セツナ軍に充てがわれた宿所の一室。セツナの部屋には、セツナとレム、ラグナのふたりと一匹しかいない。一人用の狭い寝台の上、身を寄せ合うようにして眠るしかない。レムがその華奢な体でセツナに抱きついてくるのも、放っておく。彼女の好きにさせるといったのは、セツナだ。
「わしはいつも一緒に寝ておるがのう」
「ラグナは特別ですもの」
「先輩も毎日一緒に寝ればよいのじゃ」
「そういうわけには参りませぬ。わたくしは従僕。御主人様の家来にございます故、御主人様と寝所をともにするなど恐れ多い」
「本当にそう思ってるのかねえ」
セツナは、多少、呆れながら夜の闇に身を委ねた。
ともかく、レコンドールを巡る戦いは、救援軍の勝利に終わった。
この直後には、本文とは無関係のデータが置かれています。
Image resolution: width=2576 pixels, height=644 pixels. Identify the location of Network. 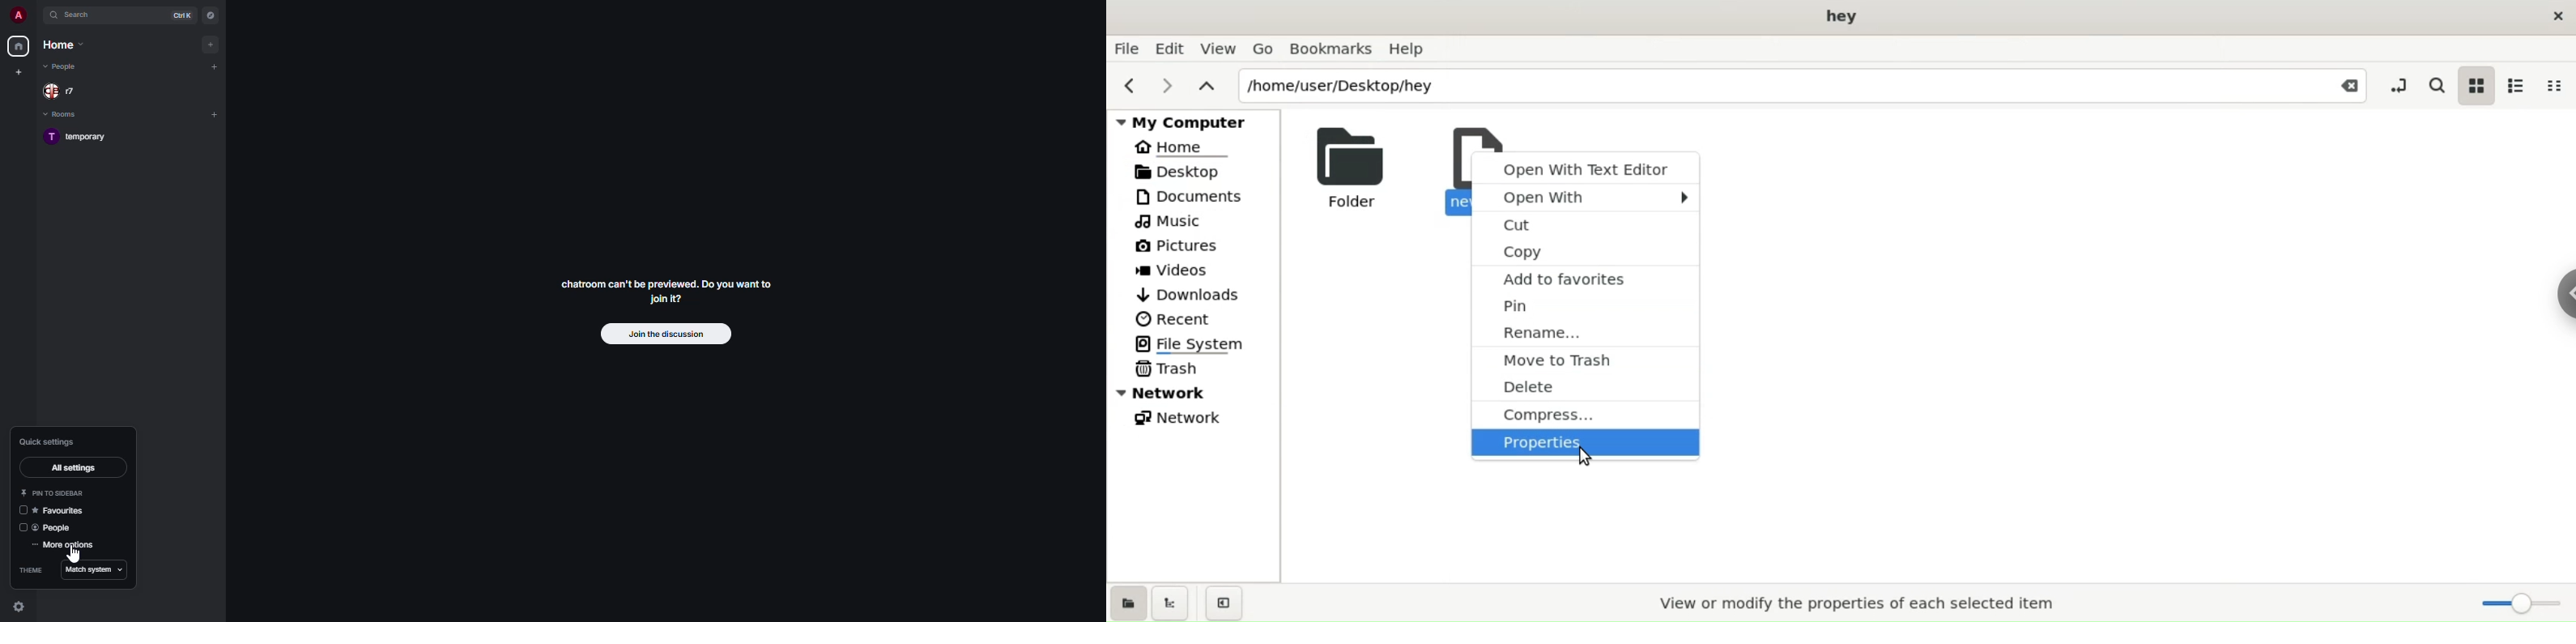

完全な勝利とは程遠く、辛勝といってもいいような勝利ではあったものの、勝ちは勝ちだ。これで、救援軍は反乱軍から三つの都市を奪還したことになる。もぬけの殻となったシクラヒムは奪還したというのとは少し違うかもしれないが、いずれにせよ、反乱軍の拠点は残すところあとふたつだ。
ひとつは、救援軍本隊が目指すヘイル砦。日程を考えると、明日にも攻撃が始まるかもしれない。
もうひとつは、サントレア。マルディア最北の都市は、おそらく反乱軍との最終決戦の地となるだろう、ということだった。
レムが市内突入後、彼女の前に姿を表したという反乱軍指導者ゲイル=サフォーは、戦闘の最中、レコンドールから消えている。レコンドール陥落後、風のように戦場を去った騎士団や反乱軍部隊ともども、サントレアに向かったに違いない。レコンドールからならば、ヘイル砦よりもサントレアのほうが近いからだ。
反乱軍は追い詰められている。
それでも勝利を信じて戦うことができるのだろうか。
(戦うしか、ないんだろうが)
反乱軍は、マルディア王家を滅ぼし、マルディアに真の平穏をもたらすことを大義として掲げている。掲げている以上、救援軍に降伏するということは、ありえないだろう。救援軍に降伏するということはすなわち、王家に降伏するということだ。
騎士団に協力を仰いでまで反乱を起こした連中が、そんな簡単に王家に服従するとは、考えにくい。
「大好きです、御主人様……」
耳元で囁かれる甘い言葉に、セツナはなんともいえない気分になりながら、夢に落ちた。
夢の縁、眠る竜を見た。
セツナは竜をなんとしてでも起こそうとして、失敗した。
竜は眠り続けている。
目覚めてくれなければ困るというのに、だ。
セツナは夢現の狭間で途方に暮れながら、ただ、黒き竜の巨体を眺めていた。